Hero Projects

Researcher:  Hanna C. Ross

Description:  Hanna’s research has focused on the role of hero projects (i.e., culturally-valued legacies that will outlive our biological existence) – a unique behavioural response to mortality awareness that serve to quell fears and anxieties surrounding our impermanence. Terror Management Theory (TMT) suggests that everyone has some type of hero project, and people work really hard to achieve and defend these projects. But hero projects can come in many different shapes and sizes such as constructing infrastructure, writing books, or having children.

Specifically, Hanna has explored how hero projects may support or obstruct sustainability efforts such as water management and conservation. Her undergraduate research found mortality salience indicators in public statements from historical news articles before, during, and after the Hoover dam’s construction, indicating that the dam may have served as a remarkable – but unsustainable – water infrastructure hero-project for those involved in its installation.

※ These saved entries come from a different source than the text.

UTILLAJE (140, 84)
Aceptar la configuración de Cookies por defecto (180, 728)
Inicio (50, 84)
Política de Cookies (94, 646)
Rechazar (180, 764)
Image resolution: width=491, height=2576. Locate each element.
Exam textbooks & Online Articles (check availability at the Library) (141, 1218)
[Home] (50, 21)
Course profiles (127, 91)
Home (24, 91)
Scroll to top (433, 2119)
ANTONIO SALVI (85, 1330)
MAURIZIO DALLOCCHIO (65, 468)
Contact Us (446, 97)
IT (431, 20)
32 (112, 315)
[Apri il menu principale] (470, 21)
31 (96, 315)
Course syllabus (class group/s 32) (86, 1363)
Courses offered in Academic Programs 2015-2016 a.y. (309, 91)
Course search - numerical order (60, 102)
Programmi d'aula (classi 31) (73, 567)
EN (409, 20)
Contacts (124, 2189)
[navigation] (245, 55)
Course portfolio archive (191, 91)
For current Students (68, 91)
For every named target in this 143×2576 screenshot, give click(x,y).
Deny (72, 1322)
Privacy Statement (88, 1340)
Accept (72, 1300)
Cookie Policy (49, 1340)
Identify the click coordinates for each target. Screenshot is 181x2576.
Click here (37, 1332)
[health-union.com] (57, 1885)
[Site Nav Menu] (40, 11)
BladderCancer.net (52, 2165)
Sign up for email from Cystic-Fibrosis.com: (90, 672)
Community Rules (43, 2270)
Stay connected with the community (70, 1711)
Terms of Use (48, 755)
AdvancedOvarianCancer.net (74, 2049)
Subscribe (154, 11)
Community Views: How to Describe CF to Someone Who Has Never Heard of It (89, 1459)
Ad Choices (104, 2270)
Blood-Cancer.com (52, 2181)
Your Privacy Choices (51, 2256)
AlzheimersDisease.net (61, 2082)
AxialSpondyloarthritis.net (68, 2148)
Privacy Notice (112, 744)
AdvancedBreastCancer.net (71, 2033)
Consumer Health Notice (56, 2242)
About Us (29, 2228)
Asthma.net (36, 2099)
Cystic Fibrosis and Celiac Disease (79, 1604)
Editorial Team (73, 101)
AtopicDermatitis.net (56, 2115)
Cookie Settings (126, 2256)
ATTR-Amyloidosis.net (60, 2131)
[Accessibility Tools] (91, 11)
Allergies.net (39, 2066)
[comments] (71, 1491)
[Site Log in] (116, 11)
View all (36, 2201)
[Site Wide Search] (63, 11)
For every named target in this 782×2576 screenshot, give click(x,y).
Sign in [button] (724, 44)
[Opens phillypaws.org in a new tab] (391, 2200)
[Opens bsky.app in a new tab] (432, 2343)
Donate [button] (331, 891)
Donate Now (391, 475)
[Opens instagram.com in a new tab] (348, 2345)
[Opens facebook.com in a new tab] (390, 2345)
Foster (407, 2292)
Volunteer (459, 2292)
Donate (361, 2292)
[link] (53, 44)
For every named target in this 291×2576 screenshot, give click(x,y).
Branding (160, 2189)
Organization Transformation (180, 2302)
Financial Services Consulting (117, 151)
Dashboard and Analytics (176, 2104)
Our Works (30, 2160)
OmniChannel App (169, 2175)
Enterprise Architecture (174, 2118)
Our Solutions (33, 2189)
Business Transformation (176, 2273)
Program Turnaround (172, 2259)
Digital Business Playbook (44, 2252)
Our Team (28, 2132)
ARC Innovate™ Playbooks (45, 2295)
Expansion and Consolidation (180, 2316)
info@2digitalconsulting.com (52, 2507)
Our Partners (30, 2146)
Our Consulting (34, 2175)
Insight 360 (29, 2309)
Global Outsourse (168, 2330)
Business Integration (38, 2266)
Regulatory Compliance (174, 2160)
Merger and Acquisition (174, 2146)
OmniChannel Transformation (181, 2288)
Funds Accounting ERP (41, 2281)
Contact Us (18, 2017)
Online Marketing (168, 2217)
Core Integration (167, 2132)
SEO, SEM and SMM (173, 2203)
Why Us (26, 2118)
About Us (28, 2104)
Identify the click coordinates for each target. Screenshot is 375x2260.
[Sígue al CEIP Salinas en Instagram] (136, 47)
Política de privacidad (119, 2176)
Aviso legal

Building off this idea of water-centric hero projects, Hanna’s master’s research explored whether it was appropriate to consider lawns as hero projects and conducted a mortality salience induction survey to measure mortality salience (awareness) effects on lawn watering intentions. Although she successfully conducted a TMT experiment in a non-clinical setting, mortality salience did not influence lawn watering intentions. However, this finding may have been the result of high-self esteem and strong environmental identity – two terror-managing buffers that reduce the need to activate defensive behaviours.

See: Ross, H.C., and S. E. Wolfe. (2021). "Terror Management Theory and Urban Water Decisions: Does Mortality Salience Influence Outdoor Residential Water Consumption?" The International Journal of Social Sustainability in Economic, Social, and Cultural Context 17 (2): 29-53. doi:10.18848/2325-1115/CGP/v17i02/29-53.

Drawing from social psychology and the theories of religious conversion, Hanna will use conversion theory to continue exploring the cognitive and emotional processes underpinning environmental identity adoption – and possibly adopting new sustainable hero projects – during her doctoral studies (starting in 2022).